幕府は江戸初期には、奉公人の雇傭期間の短いことを原則とした。元和五年(一六一九)には、
一 人売買御制禁の上は、或は譜代、或は我子たりというとも、売り候あたい(値)ほど、売人・買人双方よりこれを出すべし。則ち売れ候者は取放ち、其身は覚悟に任ずべし。
一 長年季御停止の上は、自然これを猥(みだ)す輩(やから)は、其人の分限に応じて双方より過料を出すべし。
という制禁を布告した。家光の寛永一〇年(一六三三)には、
一 人売買、一円停止たり。もし猥す輩これあるに於ては、其軽重をわかち、或は死罪・籠舎(ろうしや)(牢に入れる)・過銭(罰金)たるべき事。
一、男女抱えおく年季、拾か年を限るべく、拾年を過ぐれば曲事(くせごと)(犯罪)たるべき事。

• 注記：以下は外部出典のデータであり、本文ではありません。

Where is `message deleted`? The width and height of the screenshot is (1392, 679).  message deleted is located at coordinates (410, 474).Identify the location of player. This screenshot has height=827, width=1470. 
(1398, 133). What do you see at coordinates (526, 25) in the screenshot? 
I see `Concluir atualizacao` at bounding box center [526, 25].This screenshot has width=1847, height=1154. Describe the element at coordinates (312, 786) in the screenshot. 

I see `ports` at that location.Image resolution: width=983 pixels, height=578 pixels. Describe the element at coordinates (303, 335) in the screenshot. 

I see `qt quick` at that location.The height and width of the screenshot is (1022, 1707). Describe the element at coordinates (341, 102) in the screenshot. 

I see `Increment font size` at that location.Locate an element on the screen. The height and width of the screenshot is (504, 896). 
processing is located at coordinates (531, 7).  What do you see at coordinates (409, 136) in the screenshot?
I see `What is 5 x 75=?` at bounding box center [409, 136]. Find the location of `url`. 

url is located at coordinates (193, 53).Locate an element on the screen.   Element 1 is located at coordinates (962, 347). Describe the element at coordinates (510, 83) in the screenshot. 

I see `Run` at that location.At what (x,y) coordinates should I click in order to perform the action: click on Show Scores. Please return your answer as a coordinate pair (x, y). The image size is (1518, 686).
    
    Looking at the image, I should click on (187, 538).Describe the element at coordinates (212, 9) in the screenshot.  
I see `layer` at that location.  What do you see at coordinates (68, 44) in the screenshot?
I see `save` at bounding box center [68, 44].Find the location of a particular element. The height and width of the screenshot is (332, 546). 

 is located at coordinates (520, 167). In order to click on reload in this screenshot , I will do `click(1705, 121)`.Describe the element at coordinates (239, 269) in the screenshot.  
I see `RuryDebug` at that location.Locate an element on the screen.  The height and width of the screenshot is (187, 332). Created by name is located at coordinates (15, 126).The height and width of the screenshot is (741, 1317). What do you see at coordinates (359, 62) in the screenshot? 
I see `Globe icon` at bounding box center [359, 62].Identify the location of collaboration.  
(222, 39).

という布告が発令され、人身売買の禁止、年季奉公も長年季を禁じられ、一〇か年が幕府の定法となった。ところが、延宝三年(一六七五)に至って、諸国洪水で諸民の困窮を救うためという理由で、譜代奉公と長年季奉公が臨時的に許可された。更に元禄一一年(一六九八)には、一〇か年に定められ年季制限を撤廃し、譜代に召し使うことも相対(あいたい)(談合)次第たるべしということになった。これは、漫性的な飢饉で困窮した貧農を救うために、譜代関係を復活させて、彼らを地主の庇護(ひご)の下において、土地から離れるのを抑止しようとする意図であった。しかし、せっかくの幕府の方針も、譜代下人が次第に自立して、小百姓となることにより、この制度も時代の下るに従って解消し、次の質奉公人がこれに代るようになった。